Visible Invisible, Parasol Unit, London

Mind games, lies, deception – all are playfully and thoughtfully explored in this exhibition that sets off a new trend

How far exhibitions are creatures of their time is open to debate. Curators are as prone to personal history as they are to art history, the work they favour reflecting both the zeitgeist and their potty training.

Still, a show called Visible Invisible: Against the Security of the Real at London's Parasol Unit does make you wonder if there is something afoot in the world, the artists in it being uniformly concerned with deceit.

Art has always been tied up with deception. When Zeuxis painted grapes so real that birds were said to have come down to peck them, he was lying not once but twice: in trompe-ing the oeil in the first place, and in making up a story about it. (Birds cannot see in metaphor.) Abstraction, the varied squares of Malevich and Mondrian, set out to unshackle art from illusionism or, if you prefer, from lying. All painting sits on a line between Zeuxis and Malevich, between fooling the eye and refusing to do so.

So, what of artists who aim specifically for the mid-point of that line – who make work that flickers back and forth between illusionism and abstraction? In the days of high postmodernism, narrators of novels would stop mid-flow to remind you that they were narrators of novels, that what you were reading was fiction. The work in Visible Invisible does something else. Although pretty well all the artists in the show go in for pastiche, it is not with glib postmodern intent. Pastiche calls for an act of memory, a recognition of the thing pastiched. The best work in Visible Invisible – and it is a very good show full of very good work – offers you half-seen glimpses of things half remembered which prove not to be there when you come to look for them.

Take Katy Moran's Salter's Ridge, in acrylic on canvas and about a foot and a half square. It is intentionally overlookable – small, unframed – and yet its palette is reminiscent of Manet. Stare at the work and you expect to see a picnic on the grass. Except that you don't, because it isn't there: for all their hints at figuration, Moran's brush strokes are just that, sweeps of paint.

Much better known than Moran, Cecily Brown does the same thing in reverse. Her large triptych, Girl Eating Birds, looks at first to have been made in the heyday of Abstract Expressionism, its mosaic of forms and colours mere mark-making and gesture. In fact, they are more in the way of collage. Woven on the picture's surface are motifs that read as hands with pointing fingers, a human figure, sprigs of greenery, some kind of vessel. The triptych's three canvases run together as if to suggest a continuous narrative that isn't there. As with Moran, Brown plays games with memory, using our memory of looking at art to raise expectations and dash them.

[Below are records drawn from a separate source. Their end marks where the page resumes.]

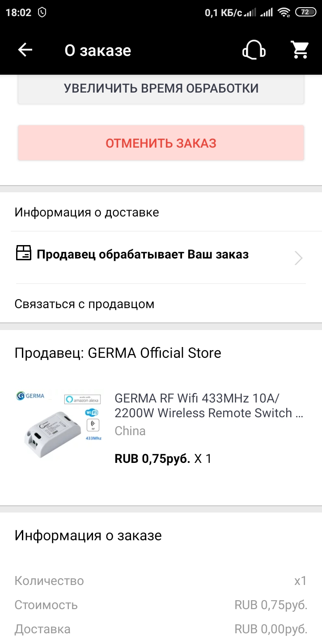This screenshot has height=644, width=322.
Task: Expand delivery status chevron arrow
Action: 298,258
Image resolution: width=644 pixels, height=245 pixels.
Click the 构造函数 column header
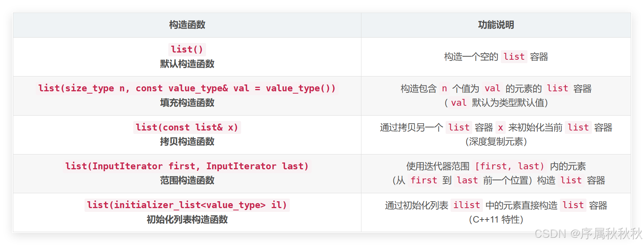pos(187,25)
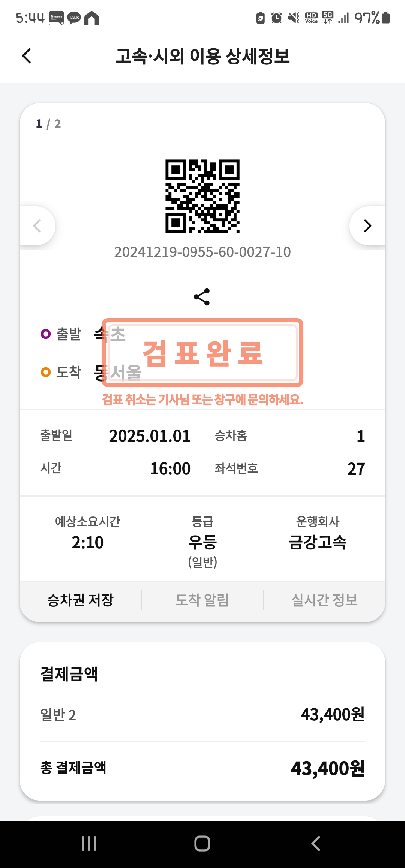The image size is (405, 868).
Task: Tap the purple 출발 departure marker
Action: (x=46, y=334)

Why? The nearest equivalent I can think of to what Brown and Moran are doing lies in the work of a short-lived movement of the mid-1930s called Objective Abstraction, championed by artists such as Rodrigo Moynihan who would later sign up to the Euston Road School. The aim of Objective Abstract work was to hint at representation the better to be non-representational. Only by allowing the possibility of illusion could an artist show that he was having no truck with it – that his art was about painting paint, not painting bowls of fruit.

In this, Objective Abstraction was modern in an old-fashioned way. The territory it explored had already been mapped by the Impressionists, and playing around with representation meant avoiding the scarier modernity of painters such as Ben Nicholson. Like Moynihan, Brown and Moran and the three other artists in Visible Invisible seem to define themselves against the prevailing modernisms of our day, not by being postmodern and jokey but by opening the Pandora's box of history. Bound up in their work is the story of art and the story of our looking at art: a work such as Salter's Ridge is a kind of Rorschach blot, our reading of it shaped by our own experience.

Perhaps the most surprising thing about the painting in this show (there is also strong work by the octogenarian Swiss sculptor, Hans Josephsohn) is just how painterly it is. For all their games with tradition, Brown and Moran handle their medium with a skill and sureness that buy into the past. Whatever questions they ask about where painting is going, they are certain that it is going somewhere. Objective Abstraction lasted a couple of years before hitting its own cul de sac. Let's hope this new trend lasts longer.